→ EXERCISE DESCRIPTION
Reproduce every one of the following rows verbatim, with no changes.

→ PROVIDED MATERIAL
[BEGIN]

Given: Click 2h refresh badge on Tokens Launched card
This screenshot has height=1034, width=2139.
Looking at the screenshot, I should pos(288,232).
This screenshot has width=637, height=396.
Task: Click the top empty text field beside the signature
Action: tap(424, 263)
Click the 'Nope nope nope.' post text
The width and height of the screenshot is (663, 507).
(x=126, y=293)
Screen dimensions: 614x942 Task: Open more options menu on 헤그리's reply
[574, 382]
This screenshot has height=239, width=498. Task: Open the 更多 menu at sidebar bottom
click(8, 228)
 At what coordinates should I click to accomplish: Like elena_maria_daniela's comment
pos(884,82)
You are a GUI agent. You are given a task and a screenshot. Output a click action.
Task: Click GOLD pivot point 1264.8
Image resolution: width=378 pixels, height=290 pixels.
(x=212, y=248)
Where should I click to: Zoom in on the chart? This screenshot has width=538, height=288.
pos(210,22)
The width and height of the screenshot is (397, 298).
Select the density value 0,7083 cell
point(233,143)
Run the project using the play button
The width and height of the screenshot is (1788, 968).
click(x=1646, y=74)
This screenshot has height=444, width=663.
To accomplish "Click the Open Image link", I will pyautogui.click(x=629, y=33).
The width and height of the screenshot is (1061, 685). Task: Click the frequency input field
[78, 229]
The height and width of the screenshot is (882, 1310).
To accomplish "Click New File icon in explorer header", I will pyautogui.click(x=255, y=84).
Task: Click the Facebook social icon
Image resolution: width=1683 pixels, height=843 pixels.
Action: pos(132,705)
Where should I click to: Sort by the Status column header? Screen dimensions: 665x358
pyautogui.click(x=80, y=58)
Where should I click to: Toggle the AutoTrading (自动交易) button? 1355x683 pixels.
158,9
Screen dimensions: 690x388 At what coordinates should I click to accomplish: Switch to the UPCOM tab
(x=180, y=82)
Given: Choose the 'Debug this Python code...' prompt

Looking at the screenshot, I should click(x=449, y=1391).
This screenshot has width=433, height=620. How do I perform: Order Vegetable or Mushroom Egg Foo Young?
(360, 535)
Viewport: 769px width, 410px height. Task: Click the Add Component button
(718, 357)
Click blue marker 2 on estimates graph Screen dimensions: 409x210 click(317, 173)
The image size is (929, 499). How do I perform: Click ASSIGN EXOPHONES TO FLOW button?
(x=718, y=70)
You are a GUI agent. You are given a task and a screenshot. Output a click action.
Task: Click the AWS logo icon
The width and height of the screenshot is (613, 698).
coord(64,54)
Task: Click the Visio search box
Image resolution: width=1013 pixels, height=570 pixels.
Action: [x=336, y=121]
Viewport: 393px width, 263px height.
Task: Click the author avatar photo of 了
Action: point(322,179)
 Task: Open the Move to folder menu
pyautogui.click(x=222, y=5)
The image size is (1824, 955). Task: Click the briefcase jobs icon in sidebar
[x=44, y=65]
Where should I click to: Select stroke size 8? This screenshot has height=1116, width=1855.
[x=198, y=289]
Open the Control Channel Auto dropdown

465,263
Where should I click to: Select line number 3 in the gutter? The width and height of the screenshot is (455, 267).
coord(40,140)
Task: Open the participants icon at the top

[END]

→ CORRECT RESULT
Given: Click 2h refresh badge on Tokens Launched card
This screenshot has height=1034, width=2139.
Looking at the screenshot, I should pos(288,232).
This screenshot has width=637, height=396.
Task: Click the top empty text field beside the signature
Action: tap(424, 263)
Click the 'Nope nope nope.' post text
The width and height of the screenshot is (663, 507).
(x=126, y=293)
Screen dimensions: 614x942 Task: Open more options menu on 헤그리's reply
[574, 382]
This screenshot has height=239, width=498. Task: Open the 更多 menu at sidebar bottom
click(8, 228)
 At what coordinates should I click to accomplish: Like elena_maria_daniela's comment
pos(884,82)
You are a GUI agent. You are given a task and a screenshot. Output a click action.
Task: Click GOLD pivot point 1264.8
Image resolution: width=378 pixels, height=290 pixels.
(x=212, y=248)
Where should I click to: Zoom in on the chart? This screenshot has width=538, height=288.
pos(210,22)
The width and height of the screenshot is (397, 298).
Select the density value 0,7083 cell
point(233,143)
Run the project using the play button
The width and height of the screenshot is (1788, 968).
click(x=1646, y=74)
This screenshot has height=444, width=663.
To accomplish "Click the Open Image link", I will pyautogui.click(x=629, y=33).
The width and height of the screenshot is (1061, 685). Task: Click the frequency input field
[78, 229]
The height and width of the screenshot is (882, 1310).
To accomplish "Click New File icon in explorer header", I will pyautogui.click(x=255, y=84).
Task: Click the Facebook social icon
Image resolution: width=1683 pixels, height=843 pixels.
Action: pos(132,705)
Where should I click to: Sort by the Status column header? Screen dimensions: 665x358
pyautogui.click(x=80, y=58)
Where should I click to: Toggle the AutoTrading (自动交易) button? 1355x683 pixels.
158,9
Screen dimensions: 690x388 At what coordinates should I click to accomplish: Switch to the UPCOM tab
(x=180, y=82)
Given: Choose the 'Debug this Python code...' prompt

Looking at the screenshot, I should click(x=449, y=1391).
This screenshot has width=433, height=620. How do I perform: Order Vegetable or Mushroom Egg Foo Young?
(360, 535)
Viewport: 769px width, 410px height. Task: Click the Add Component button
(718, 357)
Click blue marker 2 on estimates graph Screen dimensions: 409x210 click(317, 173)
The image size is (929, 499). How do I perform: Click ASSIGN EXOPHONES TO FLOW button?
(x=718, y=70)
You are a GUI agent. You are given a task and a screenshot. Output a click action.
Task: Click the AWS logo icon
The width and height of the screenshot is (613, 698).
coord(64,54)
Task: Click the Visio search box
Image resolution: width=1013 pixels, height=570 pixels.
Action: [x=336, y=121]
Viewport: 393px width, 263px height.
Task: Click the author avatar photo of 了
Action: point(322,179)
 Task: Open the Move to folder menu
pyautogui.click(x=222, y=5)
The image size is (1824, 955). Task: Click the briefcase jobs icon in sidebar
[x=44, y=65]
Where should I click to: Select stroke size 8? This screenshot has height=1116, width=1855.
[x=198, y=289]
Open the Control Channel Auto dropdown

465,263
Where should I click to: Select line number 3 in the gutter? The width and height of the screenshot is (455, 267).
coord(40,140)
Task: Open the participants icon at the top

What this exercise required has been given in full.